5. O projeto MT Produtivo – Desenvolvimento e Sustentabilidade prevê um dos maiores investimentos já realizados na agricultura familiar. O que ele representa para o Estado?

Andreia Fujioka: O MT Produtivo representa um novo patamar de investimentos na agricultura familiar. Estamos falando de aproximadamente R$ 600 milhões destinados ao fortalecimento das associações e cooperativas, promovendo o desenvolvimento sustentável, o incentivo à produção, o acesso a tecnologias e a melhoria da infraestrutura produtiva. É uma iniciativa que vai impulsionar diversas cadeias produtivas e ampliar as oportunidades para os agricultores familiares em todo o Estado. O edital está sendo elaborado por uma equipe específica do projeto. Antes do início dessa elaboração, duas equipes percorreram 23 municípios realizando palestras sobre a iniciativa, que contemplará 61 municípios. O objetivo é construir o edital de forma democrática e alinhada às necessidades dos produtores.

6. Um dos objetivos desses programas é atender públicos prioritários. Como essa inclusão será promovida?

Andreia Fujioka: Todas essas ações têm um forte compromisso com a inclusão social. Queremos ampliar as oportunidades para povos indígenas, comunidades tradicionais, quilombolas, mulheres e jovens rurais, fortalecendo seu protagonismo e sua participação nas atividades produtivas. São políticas públicas pensadas para reduzir desigualdades, promover o desenvolvimento e garantir que ninguém fique para trás.

7. Qual é a perspectiva da Seaf e do Governo do Estado para o futuro da agricultura familiar?

Andreia Fujioka: Acreditamos na força da agricultura familiar.

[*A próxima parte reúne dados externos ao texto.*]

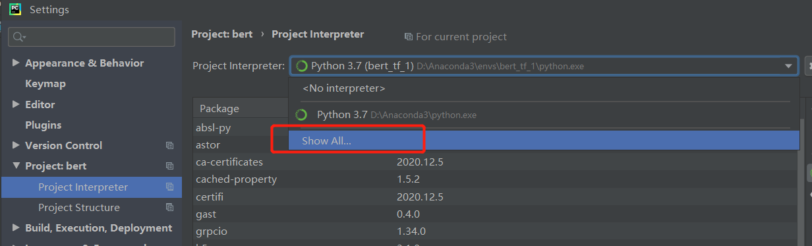The height and width of the screenshot is (246, 812).
Task: Click the gear button right of interpreter combo
Action: [x=808, y=66]
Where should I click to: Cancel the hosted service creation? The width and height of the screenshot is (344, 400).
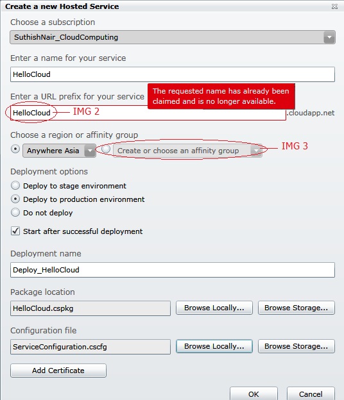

Sob a liderança do governador Otaviano Pivetta, nosso compromisso é garantir que as  políticas de investimento avancem para fortalecer a produção, incentivar a organização dos produtores e ampliar o acesso à tecnologia, ao crédito, aos mercados e à assistência técnica. Queremos uma agricultura familiar cada vez mais forte, sustentável, competitiva e capaz de gerar renda,  e dessa maneira diminuir a evasão nas propriedades rurais. Então, nosso foco é expandir cada vez mais oportunidades e desenvolvimento para todas as regiões de Mato Grosso.